/goal is here and it's a game changer. You type
/goal, describe a stopping condition, and the agent
just keeps going. Multiple turns, no prompting, no babysitting. It
works until the job is done. Codex CLI shipped it first in late
April, and Claude Code followed on May 12.
I tried it today and it wasn't there. Ran
claude update, restarted, and boom. There it was.
Fast, easy, and immediately useful.
What /goal Does
Normally when you give Claude Code (or Codex) a task, the agent
works through it and stops when it thinks it's done. You review,
maybe prompt again, repeat. /goal changes that loop.
You set a completion condition, and the agent keeps working across
multiple turns until that condition is met.
After each turn, a separate evaluator model (Haiku, in Claude Code's case) checks whether the goal has been satisfied. If not, the agent starts another turn automatically. You don't have to keep prompting it.
That's the key design choice: the model doing the work is not the same model deciding if it's done. Separation of concerns at the LLM level.
Both Companies Shipped It
OpenAI added /goal to Codex CLI first, landing it
across five PRs in late April 2026. Anthropic followed in mid-May
with Claude Code 2.1.139. The implementations differ under the
hood but the UX is nearly identical: type /goal,
describe your stopping condition, walk away.
Codex's version uses a SQLite-backed persistence layer with thread-level state tracking. Claude Code's version is lighter, using a fast evaluator model to gate turn boundaries. Both support pausing and resuming goals across sessions.
How to Use It
Set a goal:
/goal all tests in test/auth pass and the lint step is clean
Check status:
/goal
Clear it:
/goal clear
That's it. One goal per session. If you end the session while a
goal is active, it picks back up when you resume with
--resume or --continue.
Good goals have a measurable end state. "Make the auth flow better" is vague. "All tests in test/auth pass and coverage is above 80%" gives the evaluator something concrete to check. Include a turn limit if you don't want it running indefinitely: "or stop after 20 turns."
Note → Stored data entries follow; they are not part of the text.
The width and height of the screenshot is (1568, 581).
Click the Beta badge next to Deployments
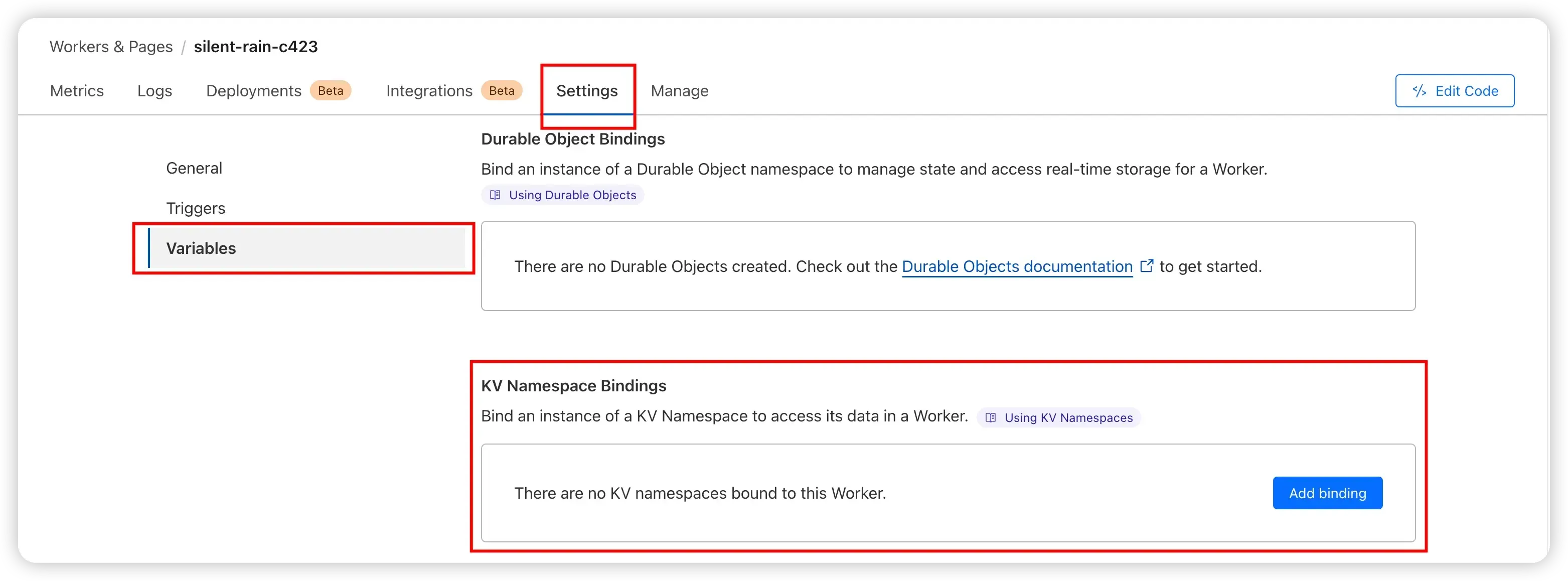tap(331, 91)
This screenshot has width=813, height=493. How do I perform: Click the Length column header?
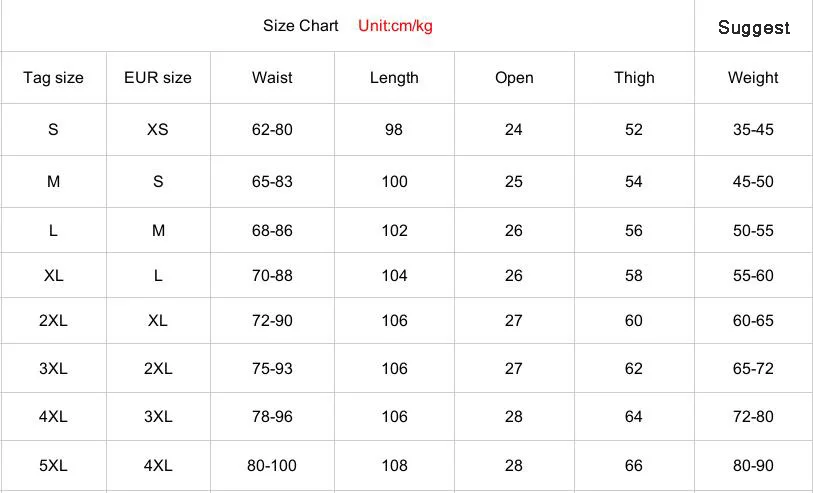point(394,78)
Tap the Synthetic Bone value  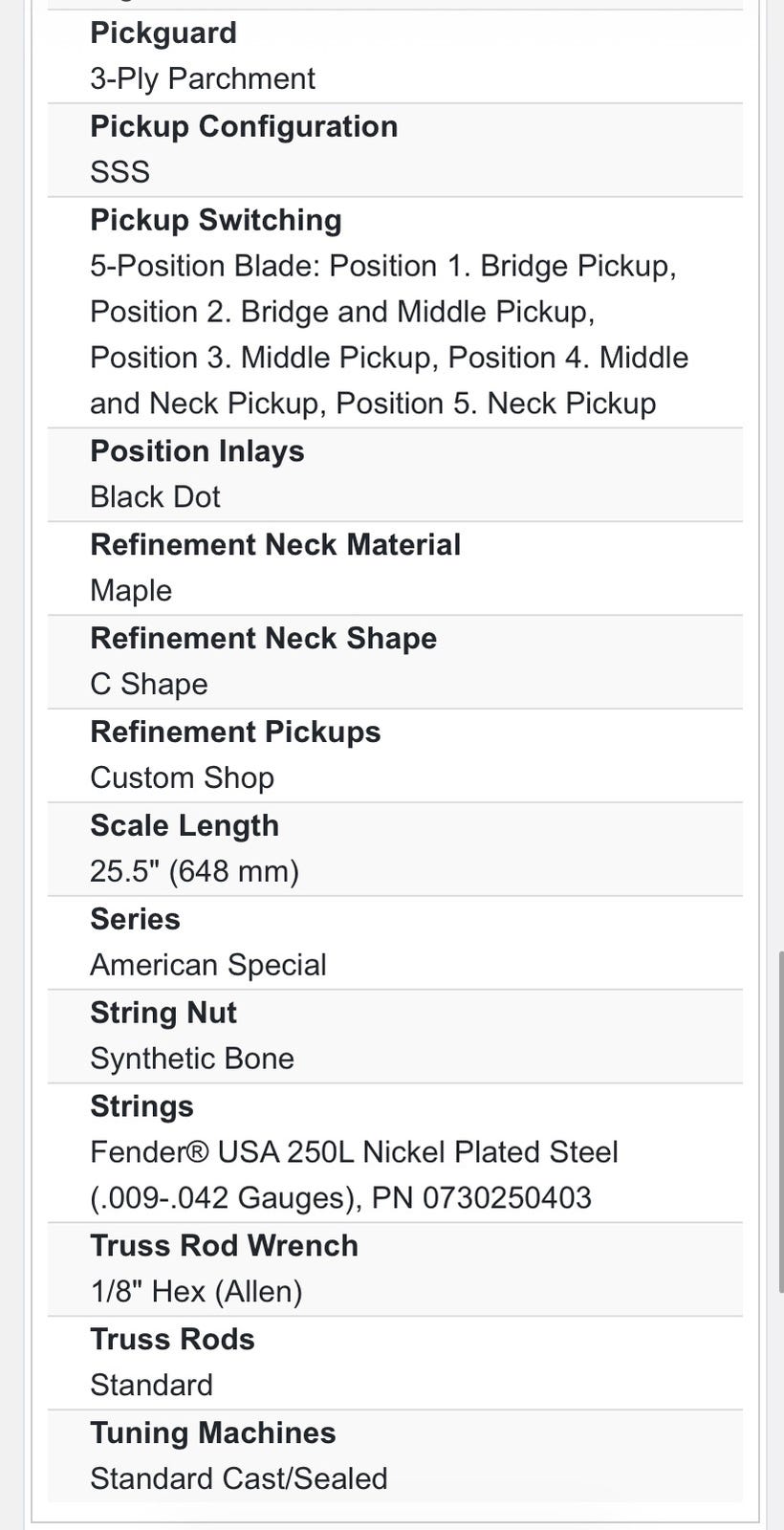192,1059
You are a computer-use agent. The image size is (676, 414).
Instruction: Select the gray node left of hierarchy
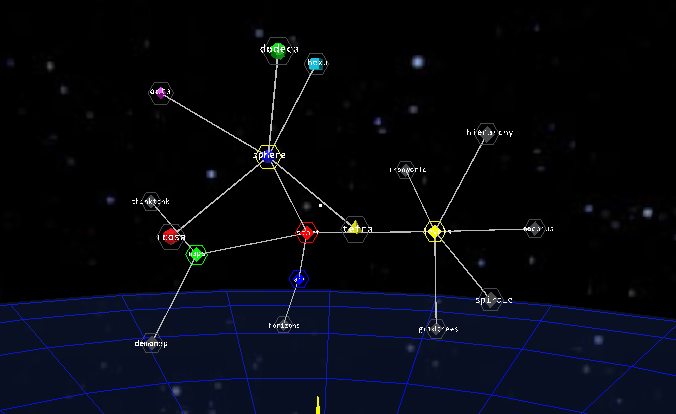(406, 170)
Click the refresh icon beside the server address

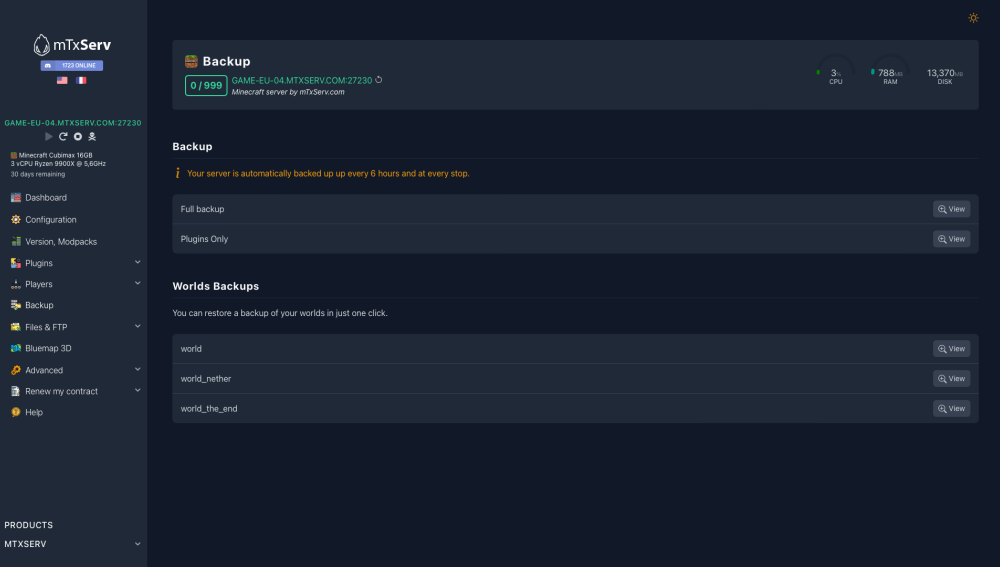click(x=379, y=80)
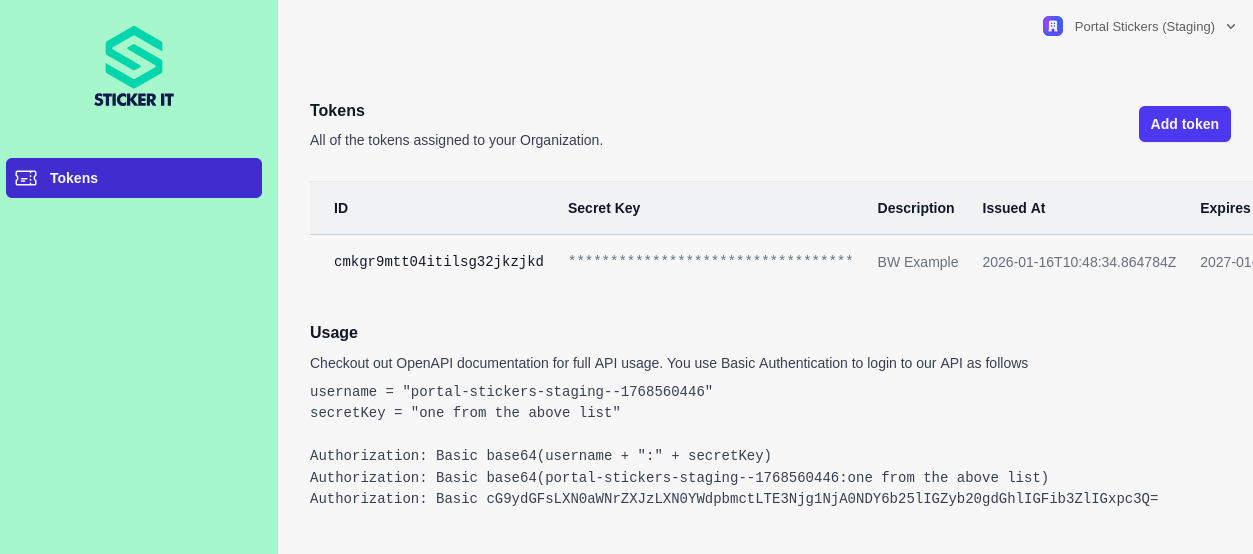Click the username code line
Viewport: 1253px width, 554px height.
(511, 392)
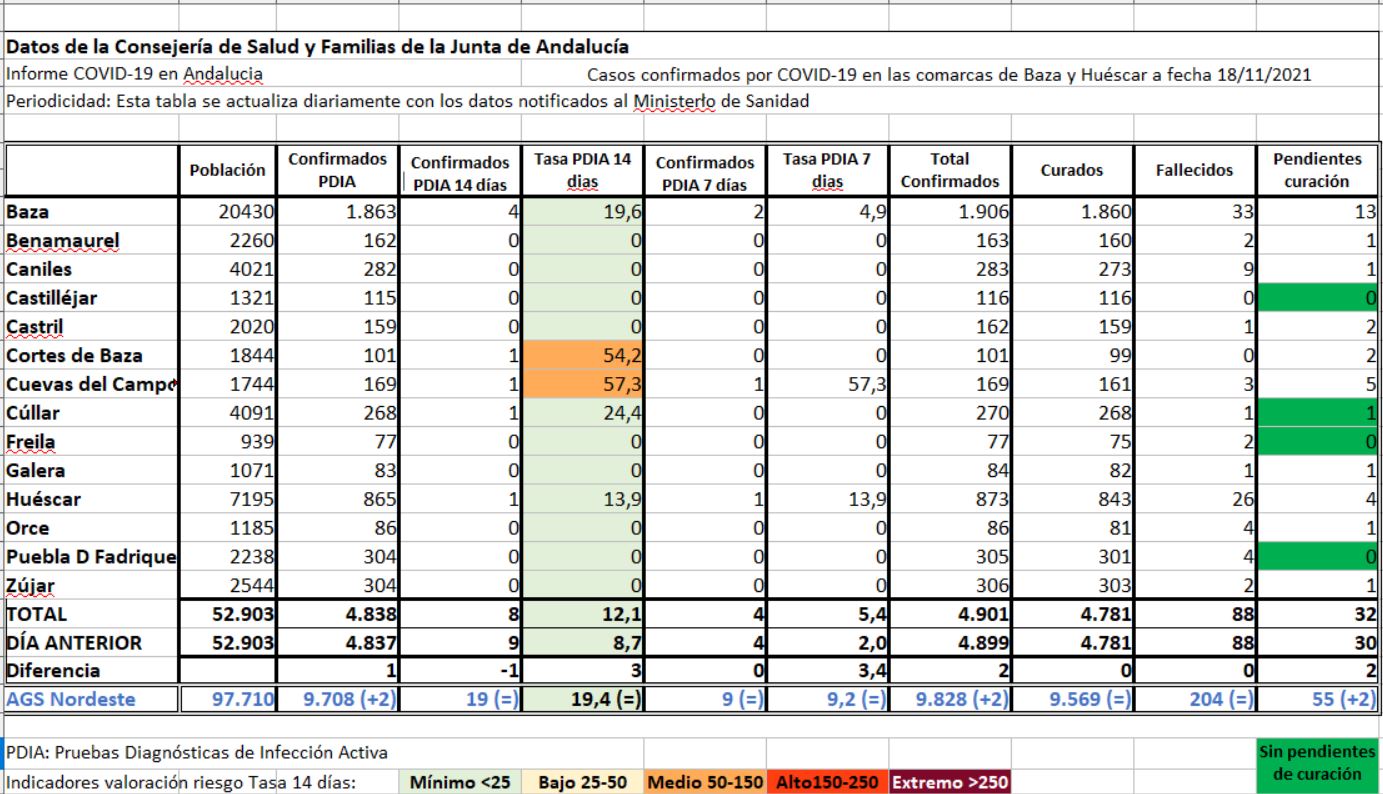Click the Total Confirmados column header
This screenshot has width=1383, height=794.
click(x=948, y=171)
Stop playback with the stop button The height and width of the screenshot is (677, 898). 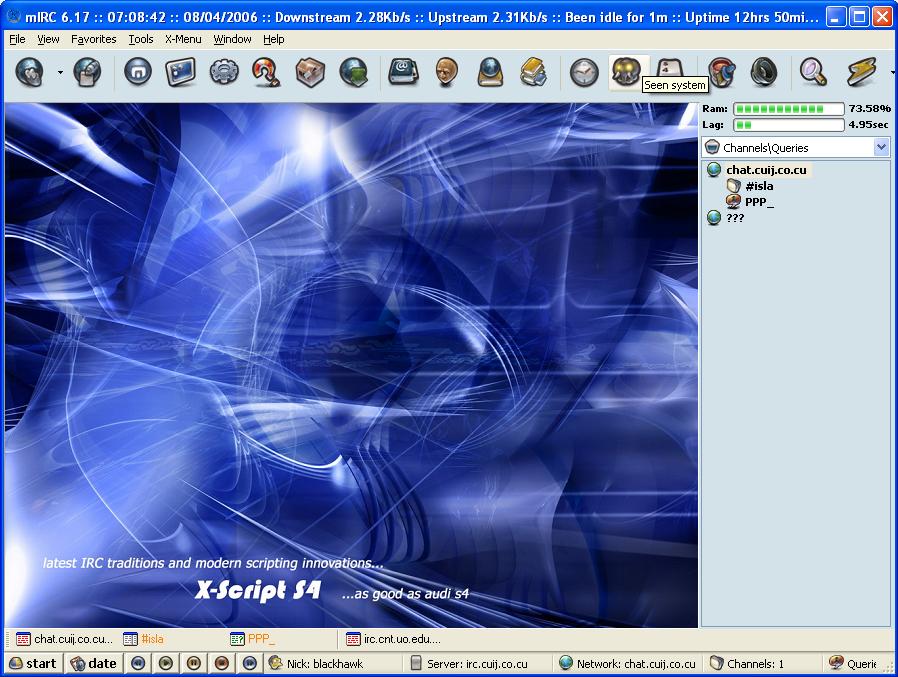point(222,663)
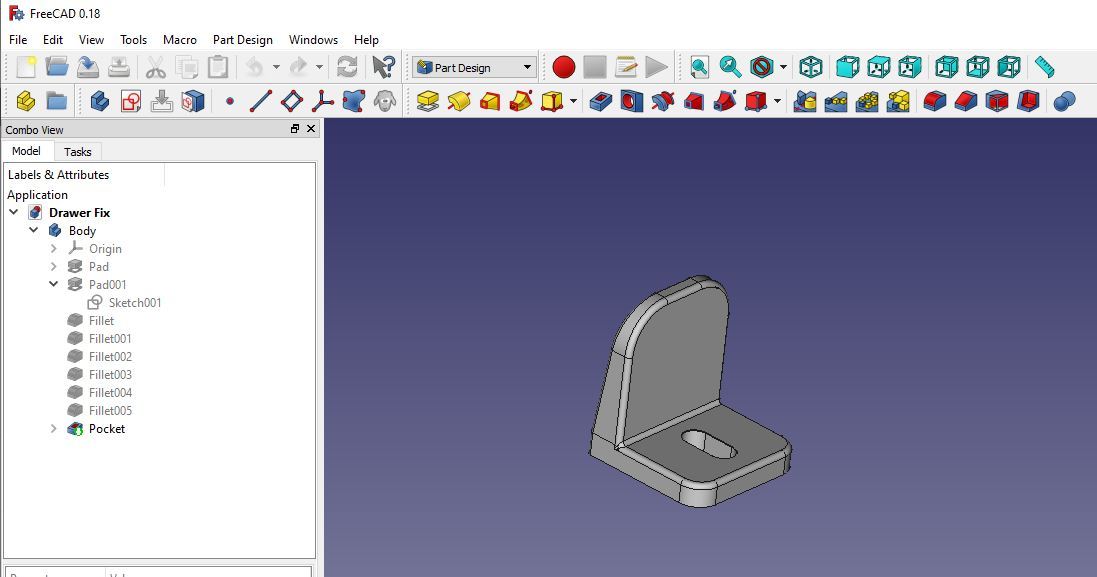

The Gotcha: You Might Need to Update First
This is what caught me today. I typed /goal and
nothing happened because my Claude Code version was too old. The
feature shipped in version 2.1.139 (May 12, 2026), and if you
installed Claude Code more than a few days before that, you don't
have it yet.
The fix:
claude update
That's the whole fix. Run it, wait a few seconds, restart your
session. /goal should be there now. If you installed
via npm instead,
npm update -g @anthropic-ai/claude-code works too.
Homebrew users: brew upgrade claude-code.
Same applies to Codex. If /goal isn't showing up,
make sure you're on at least version 0.128.0.
When to Use It
This isn't for every task. If you're making a quick edit or asking
a question, /goal is overkill. It's useful when you
have a well-defined end state and want the agent to grind through
it without you babysitting each step.
Good fits: getting a test suite green, fixing lint errors across a repo, migrating a batch of files to a new format. Bad fits: anything where you want to review each change before it happens, or where the stopping condition is subjective.
Worth noting that a vague goal can burn through your token budget fast. The agent will keep trying if it can't tell whether the condition is met. Be specific, set turn limits, and check in on long-running goals.
In Other News: Anthropic Made Their Call on Third-Party Agents
Anthropic finally decided what to do about OpenClaw and other third-party tools hitting Claude through subscriptions. Back in April they banned it outright. Now they're bringing it back, but on a meter.
Starting June 15, every paid Claude subscriber gets a separate monthly credit pool for "programmatic" usage (SDKs, CLI, third-party agents like OpenClaw). The credit matches your plan price: $20 for Pro, $100 for Max 5x and Max 20x. Once it's gone, you either stop or pay API rates out of pocket with extra usage enabled.
This means I can switch back to Claude as my OpenClaw backend without worrying about getting banned. They won't shut me down for using it. They'll just charge me. And honestly, that's fine. It's the right call. I'd rather pay overages than get cut off.
I also still have the $200 credit from Anthropic's April promotion, when they gave every subscriber a one-time extra usage credit (scaled by plan tier, claimed through the Usage settings page, expires 90 days after claiming). That cushion helps.
But it's not cheap. Between Claude Code overages and OpenClaw usage, I've spent about $45 in extra usage just today, and today was a light day. My ChatGPT Plus subscriptions hit their weekly token caps, so everything rolled over to Claude. That adds up fast.
The industry is clearly moving toward metered economics for agentic workloads. OpenAI has always billed API usage this way. GitHub is shifting Copilot to tokens and credits. Anthropic held out with flat-rate subscriptions longer than most, but the math doesn't work when subscribers are consuming thousands of dollars in compute on a $200/month plan. This was inevitable.